One of the purposes of research societies is to educate its members, as well as the general public, about the latest scientific developments, research practices, as well as the value of science to society. Research reproducibility is an important part of research best practices, and of building public trust in science. Research societies can emphasise the importance of reproducibility in their outreach activities, and provide training for their members in steps they can take to make their own research more reproducible. Societies can also develop dedicated awards to recognize researchers who demonstrate reproducible and open science practices.
Research societies often also have a publishing arm. They can implement policies that promote reproducibility at their journals, as well as for submissions to their conferences, for example, by implementing policies that require data sharing, invite the submission of negative results or replications, or by encouraging the use of reporting guidelines by both authors and reviewers.
In a talk organized by the PRBB Good Science Practice Working Group (https://ellipse.prbb.org/iratxe-puebla-asapbio-if-we-value-rigor-and-open-science-it-has-to-become-part-of-the-reward-system/#:~:text=As%20concluded%20by%20Puebla%2C%20%E2%80%9CIf,do%20for%20the%20greater%20good%E2%80%9D), you mentioned that open science can be the solution to a lot of the issues that plague science today. Could you elaborate on this? Also, what role can research societies play in promoting open science?
One of the points I made in that talk is that scrutinizing an article after its journal publication, which compresses years of work into just a few pages, is often too little too late. We now have tools that allow researchers to disseminate different outputs at all stages of the research process. Open science allows moving the communication of research upstream: researchers can document their findings more fully and open them for community feedback earlier on, allowing oversights or errors to be rectified before they make it to the final journal article.

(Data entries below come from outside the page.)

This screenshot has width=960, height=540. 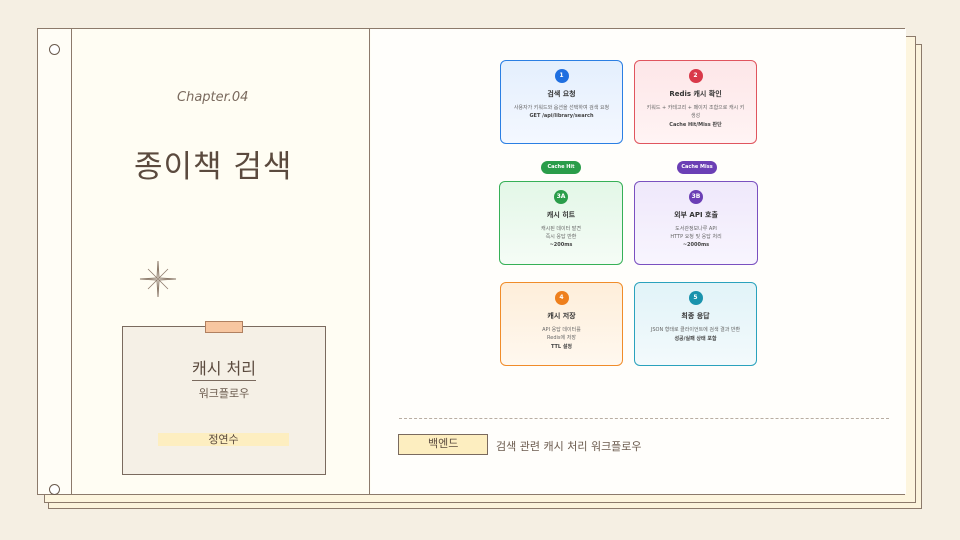 What do you see at coordinates (562, 298) in the screenshot?
I see `step-number-badge: 4` at bounding box center [562, 298].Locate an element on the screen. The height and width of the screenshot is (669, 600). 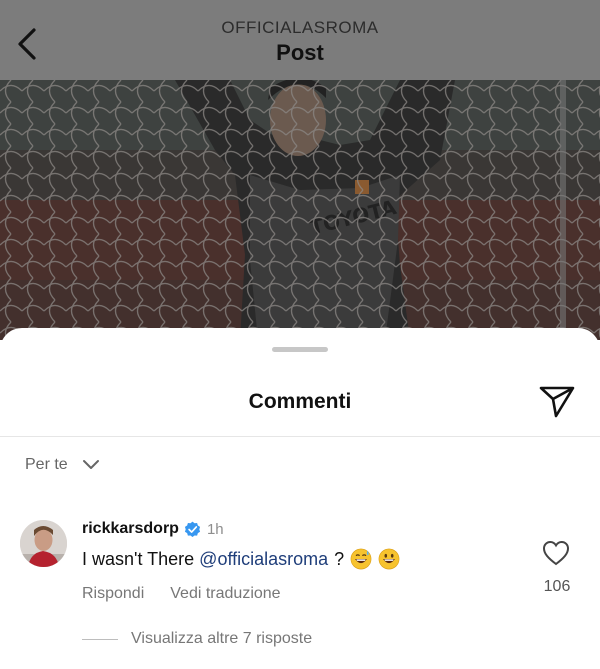
sheet-divider is located at coordinates (300, 436).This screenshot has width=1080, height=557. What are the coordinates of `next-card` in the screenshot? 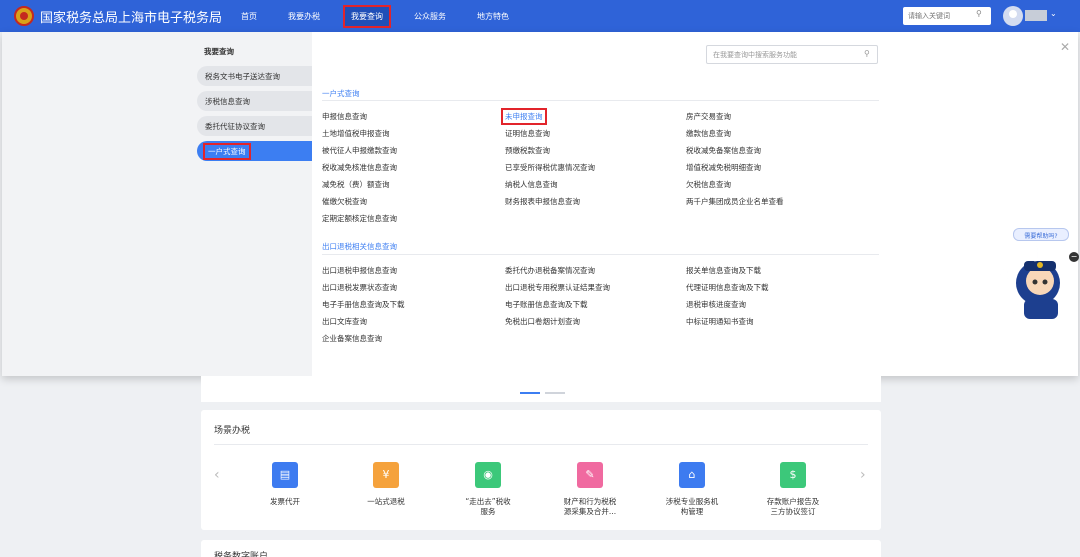 It's located at (541, 548).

There are plenty of ways in which researchers can engage with open science: research plans can be archived as a pre-registration or even published as a Registered Report, data, code and protocols can be deposited in dedicated repositories, and preliminary or ongoing work can be posted as a preprint for community feedback. This allows researchers closest to each of these outputs to look at the work, reuse it, and raise questions and suggestions. It also means that researchers no longer need to make choices about what results to put in the journal submission or commit to the file cabinet, a variety of outputs can be shared with the community, which strengthens the evidence available and helps tackle publication bias.
Research societies can play a role in supporting open science by training their members in open practices, and by developing policies that endorse and enact those open practices, for example, by implementing data policies at their journals, or encouraging pre-registrations, full reporting and preprints.